We wheeled and came on again, and yet again, and each time he put me on defense, and each time I learned more of what was before me to do. My old servant, Satan, was now his servant, and the great black horse was savage against me as was his rider. Wishing nothing so much as to kill his own rival, he came each time with his ears back and his mouth open, wicked in the old blood lust that I knew. It was the fury of his horse that saved me, I suppose, for as that mad beast bored in, striving to overthrow my own horse, the latter would flinch away in spite of all I could do, so that I needed to give him small attention when we met in these short, desperate charges. I escaped with nothing more than a rip across the shoulder, a touch on the cheek, on the arm, where his point reached me lightly, as my horse swerved away from the encounters. I could not reach Orme at all.
At last, I know not how, we clashed front on, and his horse bore mine back, with a scream fastening his teeth in the crest of my mount, as a dog seizes his prey. I saw Orme’s sword turn lightly, easily again around his head, saw his wrist turn gently, smoothly down and extend in a cut which was aimed to catch me full across the head. There was no parry I could think, but the full counter in kind. My blade met his with a shock that jarred my arm to the shoulder.
I saw him give back, pull off his mad horse and look at his hand, where his own sword was broken off, a foot above the hilt. Smiling, he saluted with it, reigning back his horse, and no more afraid of me than if I were a child. He did not speak, nor did I. I pulled up my own horse, not wishing to take the advantage that now was mine, but knowing that he would not yield—that I must kill him.

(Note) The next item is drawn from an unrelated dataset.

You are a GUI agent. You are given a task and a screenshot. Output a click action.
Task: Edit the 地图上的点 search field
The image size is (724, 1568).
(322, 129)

He did so at his own peril who took Orme for a dullard. I watched him closely. He saluted again with his broken sword, and made as though to toss it from him, as indeed he did. Then like a flash his hand dropped to his holster.
I read his thought, I presume, when he made his second salute. His motion of tossing away the sword hilt gave me the fraction of time which sometimes is the difference between life and death. Our fire was almost at the same instant, but not quite. His bullet cut the epaulet clean from my left shoulder; but he did not fire again, nor did I. I saw him straighten up in his saddle, precisely as I had once seen an Indian chieftain do under Orme’s own fire. He looked at me with a startled expression on his face.
At that moment there came from the edge of the woods the crack of a musket. The great horse Satan pitched his head forward and dropped limp, sinking to his knees. As he rolled he caught his rider under him. I myself sprung down, shouting out some command toward the edge of the wood, that they should leave this man to me.
Whether my men heard me or not I do not know. Perhaps they heard rather the hoarse shouts of a fresh column in gray which came up in the pursuit, fagged with its own running. When these new men passed me all they saw was a bit of wood torn with shot and ball, and in the open two figures, both dusty and gray, one helping the other from what seemed to be a fall of his horse. Scenes like that were common. We were not disturbed by the men of either side. We were alone presently, Gordon Orme and I.